* [About this exercise] Would you give the listing again exactly, without its images?

....

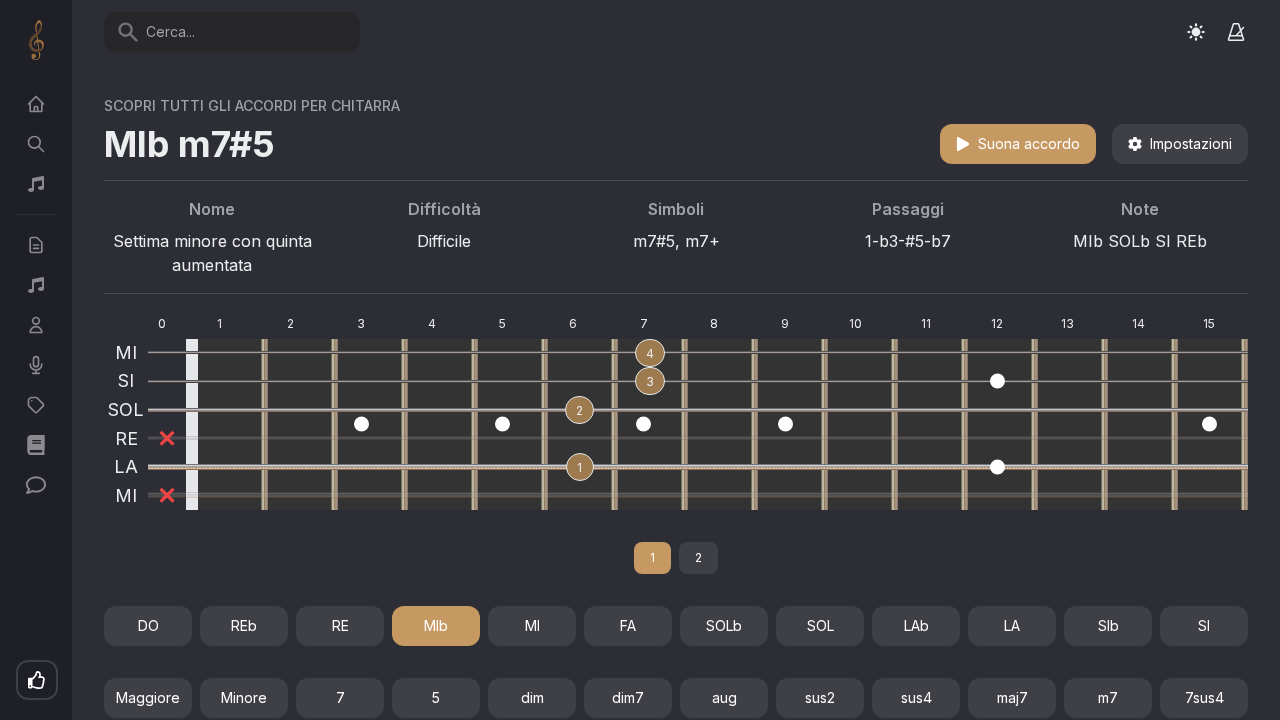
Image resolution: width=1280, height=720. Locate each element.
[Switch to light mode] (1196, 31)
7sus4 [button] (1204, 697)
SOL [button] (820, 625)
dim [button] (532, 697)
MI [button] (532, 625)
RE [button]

....

* [Finished exercise]
Image resolution: width=1280, height=720. Locate each element.
[Switch to light mode] (1196, 31)
7sus4 [button] (1204, 697)
SOL [button] (820, 625)
dim [button] (532, 697)
MI [button] (532, 625)
RE [button]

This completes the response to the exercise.